Nous sommes tous différents, les uns sont conservateurs, les autres – libéraux, mais tous ensemble nous constituons une nation. « Seule l’entité est véritable3 » – dira Hegel dans son Phänomenologie des Geistes. Pour le conservateur libéral Nicolas Berdiaev le sujet de la nation représentait une grande importance. Il voyait la nation comme une des valeurs humaines universelles qui doivent être défendues.

Selon le philosophe, l’Humanité a toujours rêvé de l’union du genre humain et c’est normal. Elle ne peut réussir cette union qu’en passant par la nation. L’opposition de la nation à l’Humanité, de la pluralité nationale à l’union pan-humaine s’avère ainsi absurde et insensée.

De la même manière, il est inadmissible d’opposer une partie à l’entité ou un organe à l’organisme et de voir la perfection de l’organisme entier dans l’élimination de la pluralité de ses parties et de ses organes4.

Ainsi, les sociétés, les peuples, les pays ne peuvent pas exister sans le minimum de solidarité unissant les Hommes. La tradition chrétienne, source de l’amour et de la liberté, est incontestablement en amont de cette solidarité (dans notre cas européenne).


A.G.


1«  […] celui qui n'a plus aucun lien avec sa terre, perd aussitôt ses dieux, c'est-à-dire ses buts. », Fëdor Dostoevskij, Besy [Démons] [1871-1872], SPb., Azbuka-klassika, 2007, p. 644. 
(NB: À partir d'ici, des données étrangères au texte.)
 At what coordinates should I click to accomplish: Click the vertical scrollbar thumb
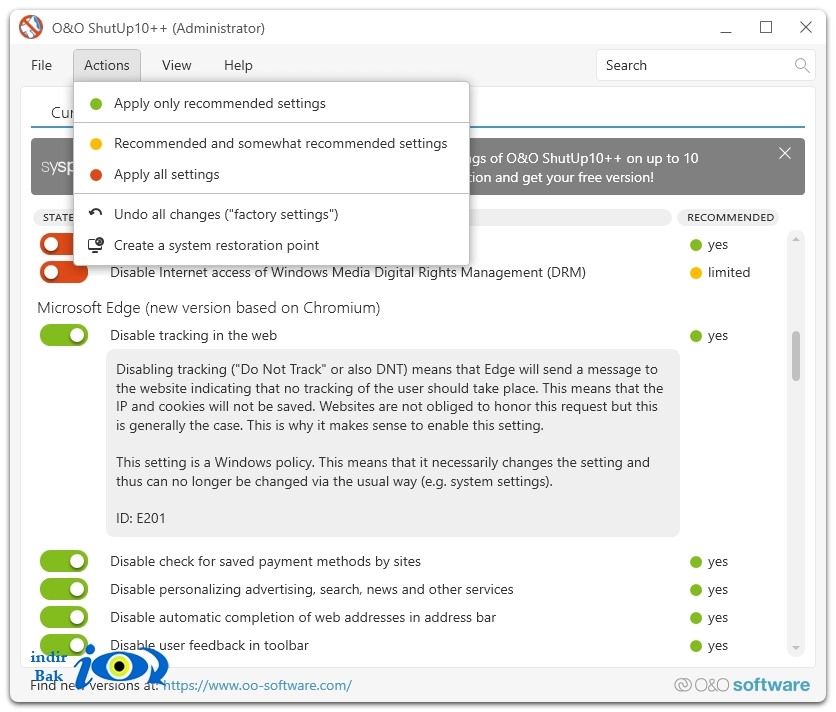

2Aleksandr Soljenitsyne, Россия в обвале [La Russie sous l'avalanche], Paris, Fayard, 1998.

3Cf. Georg Wilhelm Friedrich Hegel, Phänomenologie des Geistes, Bamberg und Würzburg, Joseph Anton Goebhardt, 1802.

4Nikolaj Berdjaev, « Konec Evropy » [Fin de l’Europe], in Nikolaj Berdjaev, Sud’ba Rossii [Destin de la Russie], M., 1918.